Vi allego alcuni mie riflessioni scritte domenica sera e contenute anche nell'editoriale sul numero di Autosprint in edicola. E vi invito anche a dirmi la vostra sull'argomento perché questa discussione può essere molto costruttiva.C’è una considerazione che vorrei fare dopo aver seguito di persona sul campo l'ultima 24 Ore per tre giorni interi e aver “vissuto” da dentro la corsa. Le Mans quest’anno ha raccolto 263mila spettatori paganti: il triplo di quanto fa un Gran Premio di F.1 di successo. E non è merito certo della lunghezza del circuito che può ospitare più persone attorno alla pista, ma di una formula geniale che sa avvicinare il motorsport al pubblico come la F.1 da anni ormai non riesce più a fare.
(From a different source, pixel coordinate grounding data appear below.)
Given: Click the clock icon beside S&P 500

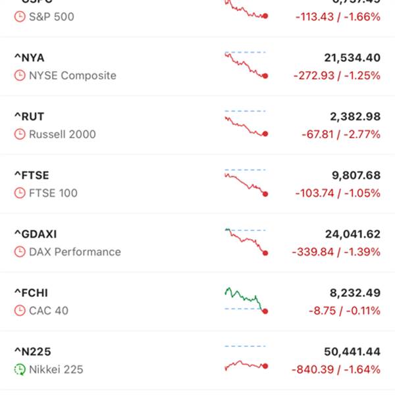Looking at the screenshot, I should pos(19,16).
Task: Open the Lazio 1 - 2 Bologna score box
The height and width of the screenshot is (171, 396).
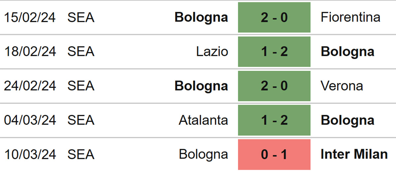Action: pos(274,52)
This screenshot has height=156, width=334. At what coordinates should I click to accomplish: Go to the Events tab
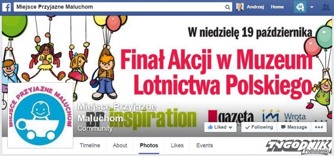click(204, 146)
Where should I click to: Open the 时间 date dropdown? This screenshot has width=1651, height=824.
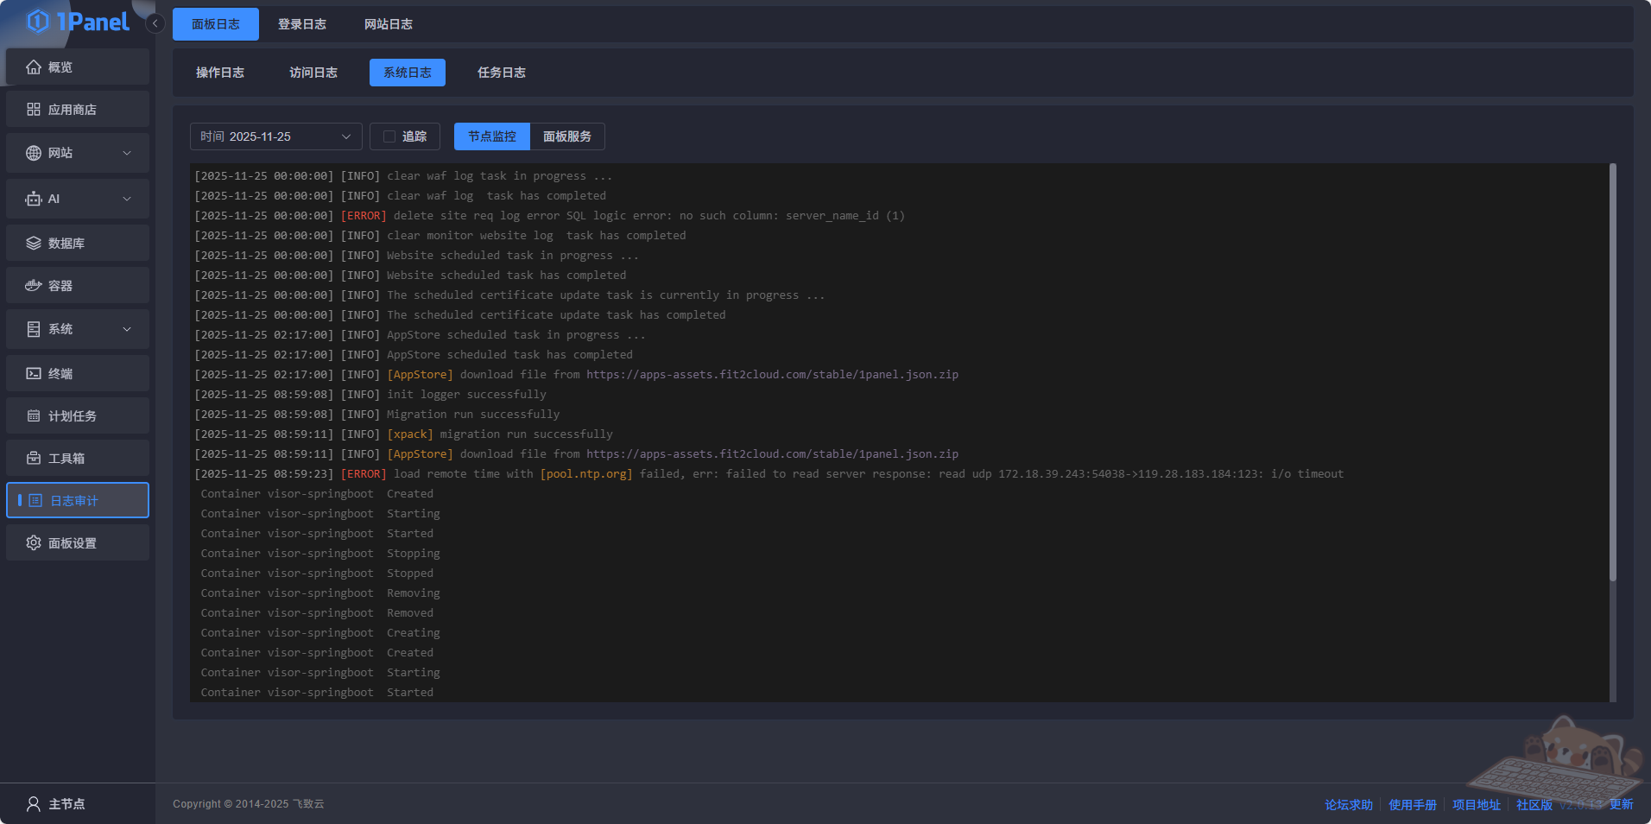click(x=275, y=136)
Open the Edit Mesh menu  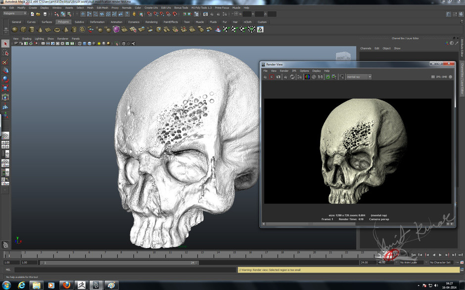point(102,8)
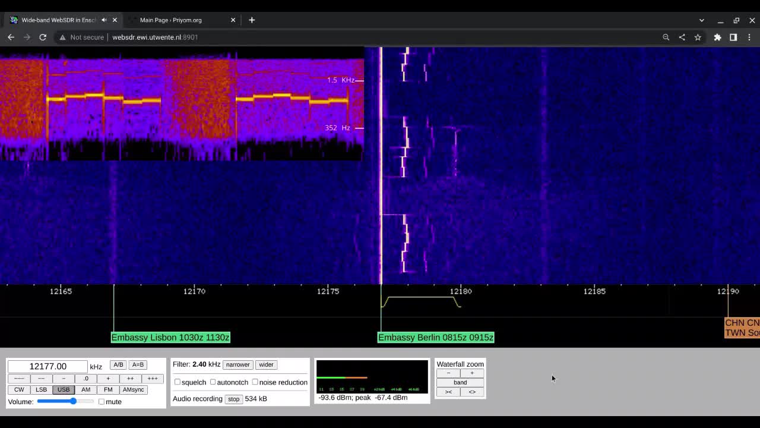Screen dimensions: 760x428
Task: Mute the WebSDR tab audio speaker icon
Action: (104, 20)
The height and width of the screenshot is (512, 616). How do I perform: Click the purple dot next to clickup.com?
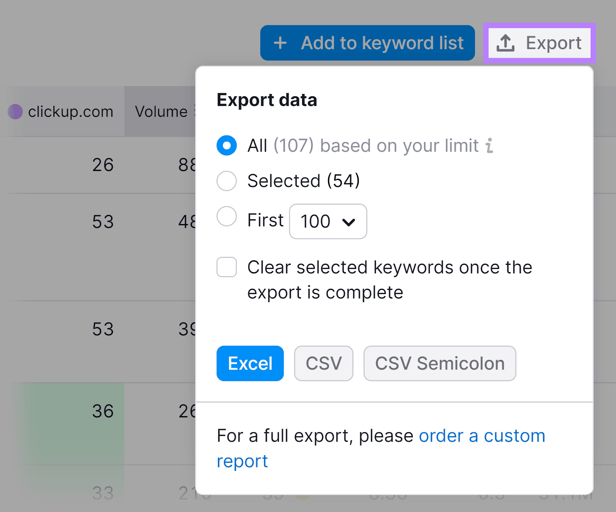pos(15,112)
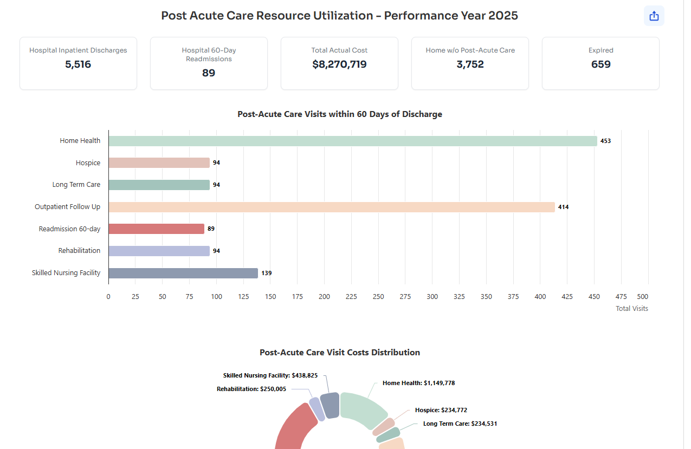Click the Skilled Nursing Facility bar
The height and width of the screenshot is (449, 691).
point(183,274)
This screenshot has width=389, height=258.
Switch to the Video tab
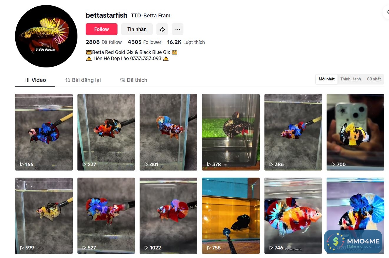(35, 80)
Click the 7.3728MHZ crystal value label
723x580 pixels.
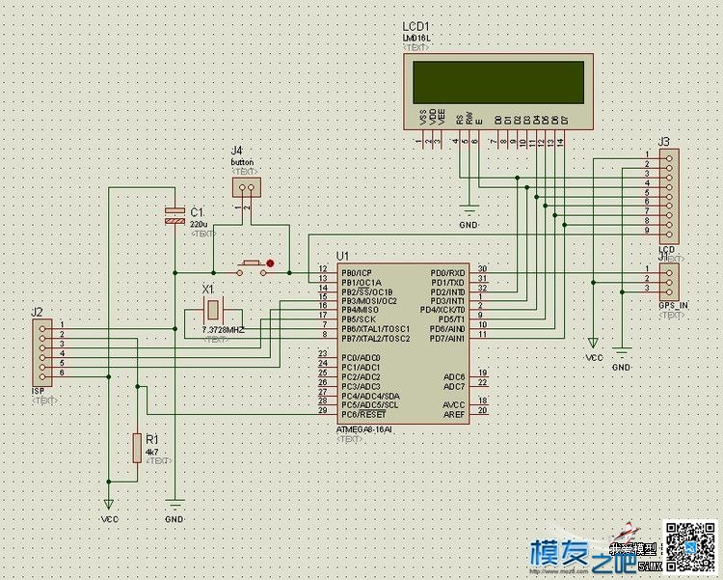pyautogui.click(x=224, y=330)
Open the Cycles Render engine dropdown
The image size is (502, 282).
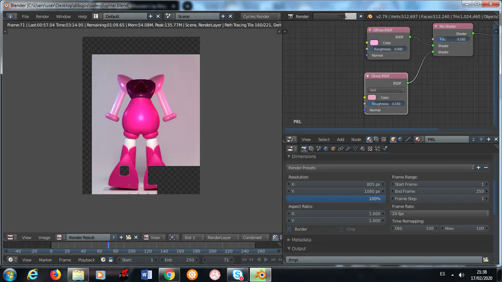[262, 16]
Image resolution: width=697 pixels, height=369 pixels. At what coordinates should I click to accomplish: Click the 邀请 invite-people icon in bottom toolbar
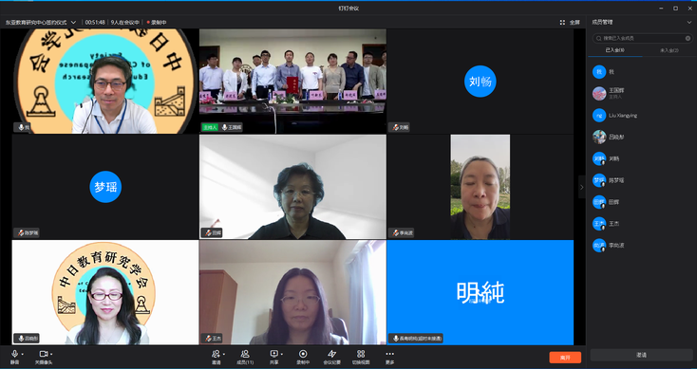pyautogui.click(x=216, y=354)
Chi ha potuto seguire la corsa, avrà apprezzato duelli di intensità incredibile fra Audi e Porsche, fra Ferrari, Corvette e Aston Martin, fra Ligier e Oreca. E non è merito del caso o di circostanze eccezionali. Semplicemente c’è un regolamento tecnico fatto come si deve. Che dà spazio alla tecnologia senza mortificare il pilotaggio. Che non trasforma i corridori in ragionieri e sa dare a ciascuno la possibilità di spingere al limite. Che riesce a mettere alla pari automobili con tecnologie diverse. Ne scaturiscono corse combattutissime.
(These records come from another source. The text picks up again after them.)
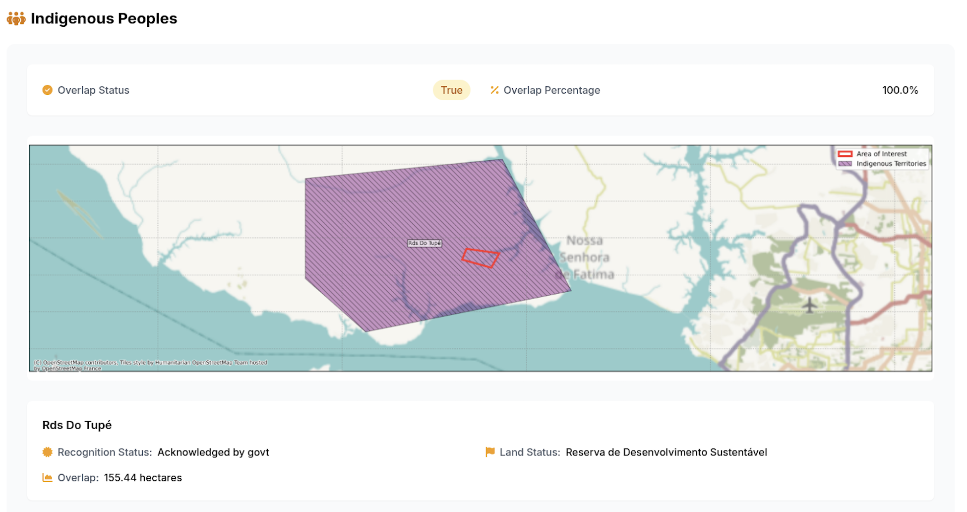Click the Indigenous Peoples group icon

coord(16,19)
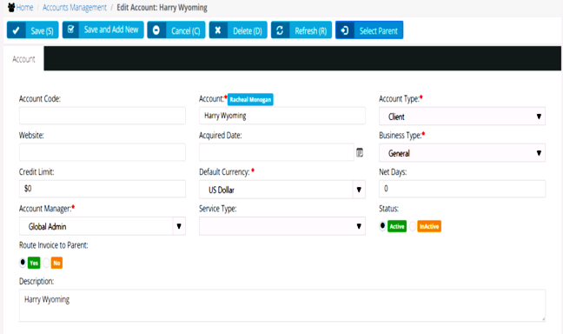Click the Save checkmark icon
The image size is (563, 334).
point(16,30)
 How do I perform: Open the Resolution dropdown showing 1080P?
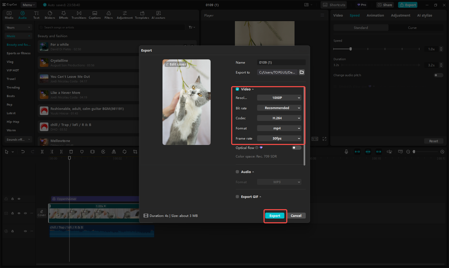coord(279,97)
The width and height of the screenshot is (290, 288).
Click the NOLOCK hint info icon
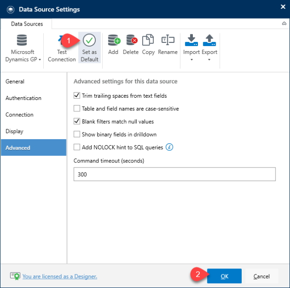point(169,147)
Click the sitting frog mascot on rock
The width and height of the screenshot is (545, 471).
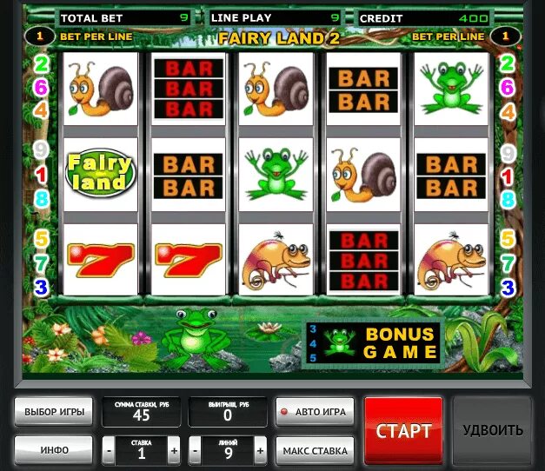tap(196, 338)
Le Mans rispetto alla F.1 genera due paradossi. Il primo è che pur essendo un gara endurance è in realtà una corsa sprint lunghissima; mentre la F.1, pur essendo una corsa sprint, viene affrontata come una gara di endurance.
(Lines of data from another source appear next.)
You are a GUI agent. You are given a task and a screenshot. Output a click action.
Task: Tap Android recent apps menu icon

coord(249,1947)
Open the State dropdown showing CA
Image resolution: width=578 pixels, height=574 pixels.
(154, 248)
L’altro paradosso, ancor più significativo è che nell’Endurance da tecnologie completamente diverse si ottengono prestazioni pressoché uguali. In F.1, invece avviene il contrario: da tecnologie rigorosamente uguali si ottengono prestazioni incredibilmente differenti.
Il mondo della F.1 dovrebbe fermarsi a riflettere seriamente su questo.